Generating solar energy to recharge electric vehicle batteries is a far more efficient use of land than growing ethanol crops for blended fuel in India.
Matching the distance driven by EVs recharged from one hectare of solar generation would require ethanol derived from up to 251 hectares of sugar cane or 187 hectares of maize.
Large-scale diversion of agricultural land for ethanol blending conflicts with other key priorities for food production, water use and renewable energy adoption.
A re-evaluation of the ethanol-blending policy and alternatives is needed urgently, given that India's 2025 target for 20% ethanol blending in petrol requires large increases in ethanol crops from sugar and grains.

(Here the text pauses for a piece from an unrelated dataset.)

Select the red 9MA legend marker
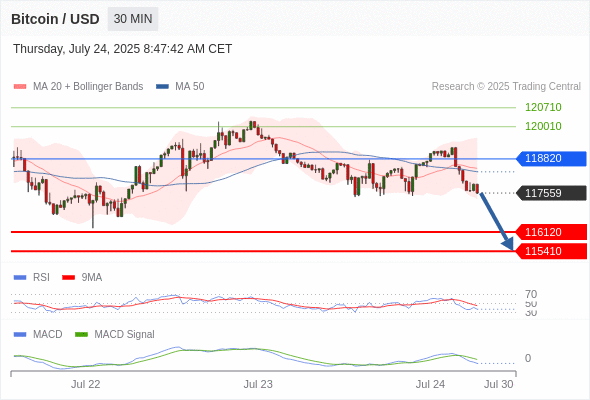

India’s ambitious plans to bring forward the E20 ethanol-blending target to 2025, outlined in the 2021 Ethanol Roadmap, are aimed at reducing air pollution and emissions, supporting domestic agricultural demand, and reducing the drain on India’s foreign exchange by limiting oil imports. These laudable goals have nevertheless raised concerns about the long-term consequences on water use, food security and sugar exports as well as claims that the impact on pollution will be modest. This report examines a related concern that has not been addressed previously, namely the efficiency of land use and the quantity of land diversion that the policy implies. Analyses of these, and an alternative approach – enhancing goals for electric vehicle (EV) uptake – show that:
The scale and speed of India’s ethanol blending plans should be critically reviewed with efficient land use as an important consideration.
Further measures to underwrite ethanol-blending infrastructure and promote blended fuel use should be paused pending the outcomes of such a review, along with evaluation of new evidence questioning the claimed emissions benefits of blended fuels.
The option of enhancing India’s EV adoption strategy as an alternative to further promotion of blended fuel should be actively and promptly considered.